M+E Connections

Cisco continues to make strides on its security initiatives amid ongoing malware and other challenges, according to David Goeckeler, EVP and GM of Cisco’s Networking and Security Business.

Cisco’s “thesis” has long been that the “threat landscape was going to get more and more severe,” he said June 7 at the Bank of America Merrill Lynch Global Technology Conference in San Francisco.

The company went on to “build the most effective security portfolio in the industry,” he said. But he told the conference: “Everybody understands now that you cannot keep every threat out of the enterprise. You cannot block everything.” A company can’t just build a “moat around my enterprise” anymore due to factors that include “the emergence of cloud” and the growth in mobile users, he explained. So, while you “can’t keep everybody out of your network … you better defend … the interior of your network,” he said.

What’s important is to find out “who is inside” one’s network who shouldn’t be there “as quickly as possible [and,] while the threat actors are inside your network, you need to constrain their operational space,” he told the conference. Once a hacker gets ahold of somebody’s credentials, “lateral movement becomes a very big issue” and every company must make sure to prevent such movement inside the network, he said, adding: “This is especially important” in an Internet of Things (IoT) “world” where there are many devices accessing a network at the same time.

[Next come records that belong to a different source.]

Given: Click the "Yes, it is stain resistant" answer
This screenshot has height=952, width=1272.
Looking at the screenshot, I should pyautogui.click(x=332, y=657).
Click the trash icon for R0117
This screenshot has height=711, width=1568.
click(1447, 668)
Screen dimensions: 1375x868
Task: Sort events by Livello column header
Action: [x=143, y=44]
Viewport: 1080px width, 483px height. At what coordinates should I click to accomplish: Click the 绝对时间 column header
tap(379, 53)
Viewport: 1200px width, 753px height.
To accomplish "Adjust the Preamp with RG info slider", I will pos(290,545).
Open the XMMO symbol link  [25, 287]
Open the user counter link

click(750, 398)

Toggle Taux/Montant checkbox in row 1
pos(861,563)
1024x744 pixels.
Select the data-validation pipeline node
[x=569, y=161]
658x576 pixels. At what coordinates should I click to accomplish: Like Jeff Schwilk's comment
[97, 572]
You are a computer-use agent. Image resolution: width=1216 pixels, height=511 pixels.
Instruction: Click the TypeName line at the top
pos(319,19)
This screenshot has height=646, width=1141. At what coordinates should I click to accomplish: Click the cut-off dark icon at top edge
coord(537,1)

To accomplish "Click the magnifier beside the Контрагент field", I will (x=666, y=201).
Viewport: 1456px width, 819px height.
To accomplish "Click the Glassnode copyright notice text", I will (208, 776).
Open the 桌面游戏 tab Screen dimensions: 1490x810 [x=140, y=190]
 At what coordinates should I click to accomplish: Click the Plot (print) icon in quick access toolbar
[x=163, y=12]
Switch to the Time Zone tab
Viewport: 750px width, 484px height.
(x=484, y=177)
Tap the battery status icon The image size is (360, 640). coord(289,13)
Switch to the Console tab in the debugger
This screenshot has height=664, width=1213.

He told the conference that once you find somebody in your network who shouldn’t be there, “you have to automate the response, but you have to respond as quickly as possible” also. It’s very important for an organization’s network and security technologies to “work together” when a device in a network is believed to have been “compromised,” he said, adding: “I want the network to automatically put that user in a segment where all they have access to is the Internet,” and they can be automatically quarantined.

Meanwhile, as the transition to the cloud continues, the “security stack is going to transition to the cloud as well,” he said. As a result, he predicted: “You’re going to see a convergence of networking and security functions in a cloud delivered edge network — and that’s a transition that has been playing out over years. We’re just seeing it now. We started investing in it several years ago. But I think three years from now, the way that market looks is going to be very different than the way it is today.”

He went on to tell the conference: “Security is a market driven by innovation and security is a market unlike any other market I’ve been in or I’ve managed, in that in the security market you start thinking about the market from the perspective of your adversary.” And that person has a “profit and an ego motive,” he said, adding that as a result of that: “Anything you do in security, there is going to be somebody trying to figure out a way around it as quickly as possible.”

One of the reasons Cisco’s advanced malware offerings have done so well is that it started publishing a number about three years ago on the average time for malware detection, which is when something hits an endpoint that made it through all an organization’s security apparatus, he said. It’s important to know how long it takes Cisco to find malware that couldn’t be figured out the first time, he noted, adding: “Like two and half years ago, we had that [at] about 40 hours…. We’ve been publishing that number every six months and now we are down to I think 3.8 hours was the latest number we published in our last cyber security report.”

The “strength” that Cisco saw in its security business in its recently-ended third quarter (ended April 28) was “driven by our integrated architecture combined with best-of-breed products,” Chuck Robbins, its CEO, said, adding the company was also “leveraging artificial intelligence on machine learning to reduce time to detection and remediation.”